Feature learning : CryoDomain is a deep neural network that identifies protein domains from low-resolution cryo-EM density maps by leveraging a dual-tower network architecture: the DensityTower and the AtomTower (Dai et al., 2025). Each tower undergoes self-supervised pre-training on its respective modality - raw cryo-EM density maps for the DensityTower and atomic structures for the AtomTower - to extract modality-specific features. CryoDomain then simultaneously learns embeddings from both protein domain density maps and atomic structures within a shared, low-dimensional space. The network integrates these two modalities into a unified representation through an alignment process. The DensityTower (U-Net-like architecture) network comprises of a Residual U-Net, a Swin-Conv U-Net, Conv module, and a Compress Module. The Residual U-Net and a Swin-Conv U-Net progressively learn both local and non-local spatial features from cryo-EM density maps. The Conv module reconstructs the map, and the Compress Module projects it into a density map embedding. In the AtomTower network, an AtomEncoder, Structure Module, and Fusion Module collectively extract an atomic structure embedding from the input atomic structure. During training, density map embedding is aligned with its​ corresponding atomic structure embedding. Model building : CryoDomain effectively transfers knowledge from rich atomic structure datasets to sparse density map datasets by integrating these two modalities through cross-modal alignment. This alignment maximizes similarity between embeddings of the same domain types while minimizing similarity between different ones, creating a unified low-dimensional representation. After alignment, CryoDomain constructs a Density-atom embedding Database (DateDB) of atomic structure embeddings, enabling protein domain identification from density maps through embedding retrieval.

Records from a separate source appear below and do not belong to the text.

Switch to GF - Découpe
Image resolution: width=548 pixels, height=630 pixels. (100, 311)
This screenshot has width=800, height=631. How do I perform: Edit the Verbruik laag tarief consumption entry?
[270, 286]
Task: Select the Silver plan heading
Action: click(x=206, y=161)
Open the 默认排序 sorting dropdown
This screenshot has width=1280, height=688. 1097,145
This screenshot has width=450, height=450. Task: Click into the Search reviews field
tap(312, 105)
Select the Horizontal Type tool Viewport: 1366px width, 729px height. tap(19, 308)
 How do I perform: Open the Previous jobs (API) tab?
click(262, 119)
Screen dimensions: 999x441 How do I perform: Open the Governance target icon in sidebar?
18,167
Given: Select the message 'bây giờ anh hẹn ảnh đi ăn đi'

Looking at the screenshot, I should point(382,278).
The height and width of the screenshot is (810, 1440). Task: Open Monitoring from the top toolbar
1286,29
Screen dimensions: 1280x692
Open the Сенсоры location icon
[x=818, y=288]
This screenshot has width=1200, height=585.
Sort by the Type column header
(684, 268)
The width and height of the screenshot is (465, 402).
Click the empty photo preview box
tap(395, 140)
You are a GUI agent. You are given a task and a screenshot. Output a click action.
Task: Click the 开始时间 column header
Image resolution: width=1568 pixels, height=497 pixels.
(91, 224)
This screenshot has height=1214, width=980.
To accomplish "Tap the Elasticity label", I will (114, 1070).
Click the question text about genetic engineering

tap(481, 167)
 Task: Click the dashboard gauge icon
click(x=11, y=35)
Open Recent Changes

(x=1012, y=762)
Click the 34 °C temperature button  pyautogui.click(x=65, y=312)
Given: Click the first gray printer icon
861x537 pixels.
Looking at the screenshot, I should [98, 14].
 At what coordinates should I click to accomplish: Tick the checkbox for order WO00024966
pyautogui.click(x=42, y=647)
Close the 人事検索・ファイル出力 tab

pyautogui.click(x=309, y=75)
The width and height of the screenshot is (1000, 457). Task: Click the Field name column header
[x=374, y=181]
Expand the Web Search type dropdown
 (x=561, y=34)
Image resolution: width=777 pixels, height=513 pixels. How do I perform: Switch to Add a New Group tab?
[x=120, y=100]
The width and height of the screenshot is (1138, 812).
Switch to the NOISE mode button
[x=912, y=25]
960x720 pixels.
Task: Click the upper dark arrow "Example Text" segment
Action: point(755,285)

Feature learning : MICA (Gyawali et al., 2025) is a deep learning method that combines cryo-EM density maps with AlphaFold3 (Abramson et al., 2024) predicted structures to create more accurate protein models in cryo-EM density maps of resolution 1.0–4.0 Å. Unlike other methods that use predicted structures at the end in the post-processing step, MICA integrates AlphaFold3 predicted structures with cryo-EM density maps at both input and output levels. This allows MICA to integrate the strengths of both data types, the experimental accuracy of cryo-EM maps and the completeness of AlphaFold3 predictions and compensate for low-resolution areas in maps or inaccuracies in AlphaFold3 predictions of large protein complexes. At the input stage, MICA combines cryo-EM density maps and AlphaFold3 predicted structures through representation learning before passing them to a deep learning network to build protein structures. Its deep learning architecture processes the fused representation of cryo-EM density maps and AlphaFold3 structures using a multi-task encoder-decoder system with a feature pyramid network (FPN) (Lin, 2017) to predict the locations of backbone atoms, Cα atoms, and amino acid types. The predicted Cα candidates are refined using DBSCAN clustering strategy (Ester, 1996) and non-maximum suppression algorithm to output Cα atoms which along with their amino acid type predictions are used as input for the backbone tracing to build an initial protein backbone model. Model building : MICA uses the backbone tracing procedure of EModelX (+AF) (Chen S. et al., 2024) to build an initial backbone model from the predicted backbone atoms, Cα atoms and amino acid types. It starts by identifying high-confidence Cα atoms, linking them as protein chains and assigning their amino acid types followed by filling in any gaps in the initial backbone model by using information from AlphaFold3 (Abramson et al., 2024) structures. This Cα backbone model is then converted into a full-atom model using PULCHRA (Rotkiewicz and Skolnick, 2008) and refined using phenix.real_space_refine (Afonine et al., 2018a).